> [Exercise details] Could you give the entries again, exactly as written?

> [Data to use]

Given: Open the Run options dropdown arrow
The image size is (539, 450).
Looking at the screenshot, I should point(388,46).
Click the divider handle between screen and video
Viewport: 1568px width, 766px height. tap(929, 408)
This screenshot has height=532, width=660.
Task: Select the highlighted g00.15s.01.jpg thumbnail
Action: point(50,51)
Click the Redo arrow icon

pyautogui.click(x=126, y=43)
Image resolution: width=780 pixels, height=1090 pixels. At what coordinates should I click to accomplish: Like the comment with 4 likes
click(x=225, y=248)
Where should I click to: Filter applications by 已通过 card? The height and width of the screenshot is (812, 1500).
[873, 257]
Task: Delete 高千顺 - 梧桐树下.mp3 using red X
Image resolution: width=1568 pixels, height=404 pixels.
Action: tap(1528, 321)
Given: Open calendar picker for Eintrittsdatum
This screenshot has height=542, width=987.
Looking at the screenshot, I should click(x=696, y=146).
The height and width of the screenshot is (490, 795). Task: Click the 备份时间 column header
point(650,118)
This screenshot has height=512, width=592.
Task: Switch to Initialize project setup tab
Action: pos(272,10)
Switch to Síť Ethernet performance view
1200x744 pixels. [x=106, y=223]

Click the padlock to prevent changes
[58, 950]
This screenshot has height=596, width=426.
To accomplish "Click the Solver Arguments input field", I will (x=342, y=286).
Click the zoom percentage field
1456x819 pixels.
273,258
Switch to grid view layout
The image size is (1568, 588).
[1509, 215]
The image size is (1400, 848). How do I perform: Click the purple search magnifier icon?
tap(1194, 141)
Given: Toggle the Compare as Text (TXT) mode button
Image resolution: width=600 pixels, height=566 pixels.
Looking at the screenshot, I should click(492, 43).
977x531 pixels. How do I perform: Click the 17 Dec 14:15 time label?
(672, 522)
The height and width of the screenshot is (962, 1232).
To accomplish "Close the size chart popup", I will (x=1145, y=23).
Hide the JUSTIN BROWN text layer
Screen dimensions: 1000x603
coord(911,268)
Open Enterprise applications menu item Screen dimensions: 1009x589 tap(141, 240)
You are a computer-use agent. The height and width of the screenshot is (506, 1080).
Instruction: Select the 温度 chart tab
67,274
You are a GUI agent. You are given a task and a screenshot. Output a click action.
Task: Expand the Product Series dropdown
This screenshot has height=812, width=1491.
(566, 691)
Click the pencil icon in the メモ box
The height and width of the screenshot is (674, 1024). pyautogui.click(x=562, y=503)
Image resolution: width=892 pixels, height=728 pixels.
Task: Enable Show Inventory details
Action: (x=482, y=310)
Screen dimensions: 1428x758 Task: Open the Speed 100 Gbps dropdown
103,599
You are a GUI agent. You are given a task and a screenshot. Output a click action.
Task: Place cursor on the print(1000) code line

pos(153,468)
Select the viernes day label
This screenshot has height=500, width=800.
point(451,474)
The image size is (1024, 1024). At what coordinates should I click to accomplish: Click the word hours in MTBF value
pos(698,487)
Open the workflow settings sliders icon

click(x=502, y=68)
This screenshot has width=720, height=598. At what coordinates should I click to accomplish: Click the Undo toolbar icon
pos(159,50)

> [Exercise answer]
Given: Open the Run options dropdown arrow
The image size is (539, 450).
Looking at the screenshot, I should point(388,46).
Click the divider handle between screen and video
Viewport: 1568px width, 766px height. tap(929, 408)
This screenshot has height=532, width=660.
Task: Select the highlighted g00.15s.01.jpg thumbnail
Action: point(50,51)
Click the Redo arrow icon

pyautogui.click(x=126, y=43)
Image resolution: width=780 pixels, height=1090 pixels. At what coordinates should I click to accomplish: Like the comment with 4 likes
click(x=225, y=248)
Where should I click to: Filter applications by 已通过 card? The height and width of the screenshot is (812, 1500).
[873, 257]
Task: Delete 高千顺 - 梧桐树下.mp3 using red X
Image resolution: width=1568 pixels, height=404 pixels.
Action: tap(1528, 321)
Given: Open calendar picker for Eintrittsdatum
This screenshot has height=542, width=987.
Looking at the screenshot, I should click(x=696, y=146).
The height and width of the screenshot is (490, 795). Task: Click the 备份时间 column header
point(650,118)
This screenshot has height=512, width=592.
Task: Switch to Initialize project setup tab
Action: pos(272,10)
Switch to Síť Ethernet performance view
1200x744 pixels. [x=106, y=223]

Click the padlock to prevent changes
[58, 950]
This screenshot has height=596, width=426.
To accomplish "Click the Solver Arguments input field", I will (x=342, y=286).
Click the zoom percentage field
1456x819 pixels.
273,258
Switch to grid view layout
The image size is (1568, 588).
[1509, 215]
The image size is (1400, 848). How do I perform: Click the purple search magnifier icon?
tap(1194, 141)
Given: Toggle the Compare as Text (TXT) mode button
Image resolution: width=600 pixels, height=566 pixels.
Looking at the screenshot, I should click(492, 43).
977x531 pixels. How do I perform: Click the 17 Dec 14:15 time label?
(672, 522)
The height and width of the screenshot is (962, 1232).
To accomplish "Close the size chart popup", I will (x=1145, y=23).
Hide the JUSTIN BROWN text layer
Screen dimensions: 1000x603
coord(911,268)
Open Enterprise applications menu item Screen dimensions: 1009x589 tap(141, 240)
You are a computer-use agent. The height and width of the screenshot is (506, 1080).
Instruction: Select the 温度 chart tab
67,274
You are a GUI agent. You are given a task and a screenshot. Output a click action.
Task: Expand the Product Series dropdown
This screenshot has height=812, width=1491.
(566, 691)
Click the pencil icon in the メモ box
The height and width of the screenshot is (674, 1024). pyautogui.click(x=562, y=503)
Image resolution: width=892 pixels, height=728 pixels.
Task: Enable Show Inventory details
Action: (x=482, y=310)
Screen dimensions: 1428x758 Task: Open the Speed 100 Gbps dropdown
103,599
You are a GUI agent. You are given a task and a screenshot. Output a click action.
Task: Place cursor on the print(1000) code line

pos(153,468)
Select the viernes day label
This screenshot has height=500, width=800.
point(451,474)
The image size is (1024, 1024). At what coordinates should I click to accomplish: Click the word hours in MTBF value
pos(698,487)
Open the workflow settings sliders icon

click(x=502, y=68)
This screenshot has width=720, height=598. At what coordinates should I click to accomplish: Click the Undo toolbar icon
pos(159,50)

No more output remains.